Surat-surat St. Ignasius memberikan keterangan mengenai penangkapannya oleh penguasa dan perjalanannya ke Roma :

“  …. dari Suriah bahkan sampai Roma aku berhadapan dengan binatang-binatang buas, di darat dan laut, di malam dan siang hari, terbelenggu di tengah-tengah sepuluh ekor macan tutul, dan bersama sekelompok serdadu, yang akan berkelakuan semakin buruk  bilamana diperlakukan dengan sopan..”

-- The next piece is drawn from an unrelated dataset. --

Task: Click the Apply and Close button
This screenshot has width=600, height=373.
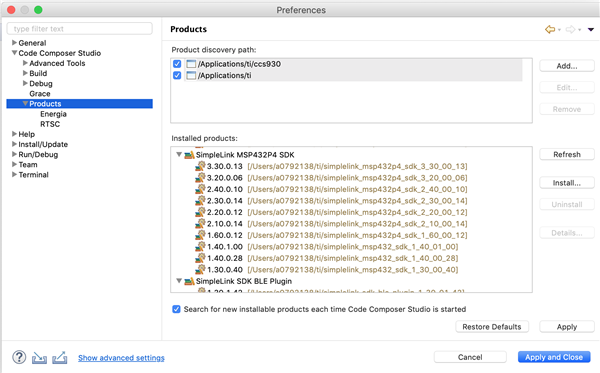Action: [554, 357]
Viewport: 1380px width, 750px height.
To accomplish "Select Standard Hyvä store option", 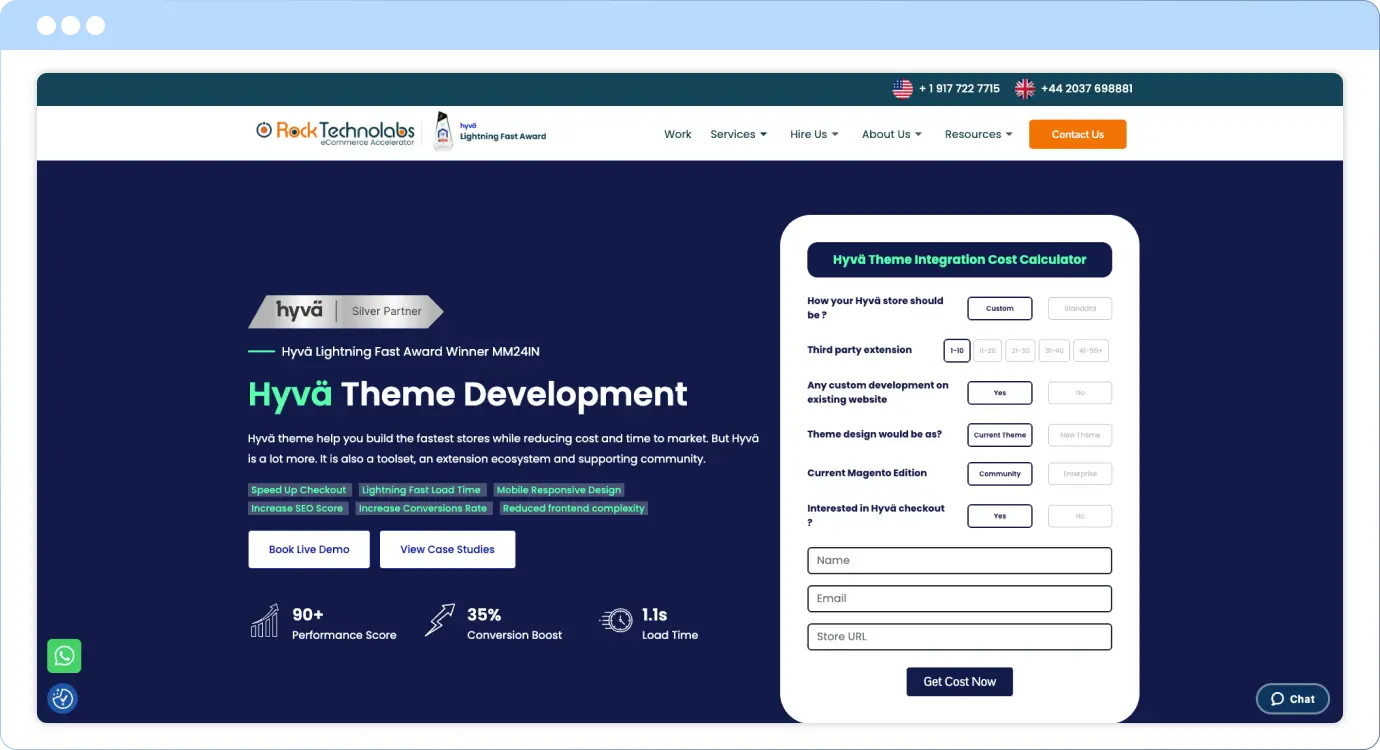I will click(x=1079, y=309).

— Ignatius kepada jemaat di Roma.

Ketika Ignasius yang terkasih tiba di Roma, ia dojebloskan kedalam penjara bersama para umat Kristiani yang sudah ditahan sebelumnya. Akhirnya, tibalah hari dimana sang uskup Ignasius dilemparkan ke arena pertunjukan. Dua ekor singa ganas menerkamnya. St. Ignasius wafat sekitar tahun 107. Ia mewariskan kepada kita kesaksian hidup Kristiani serta surat-suratnya yang indah.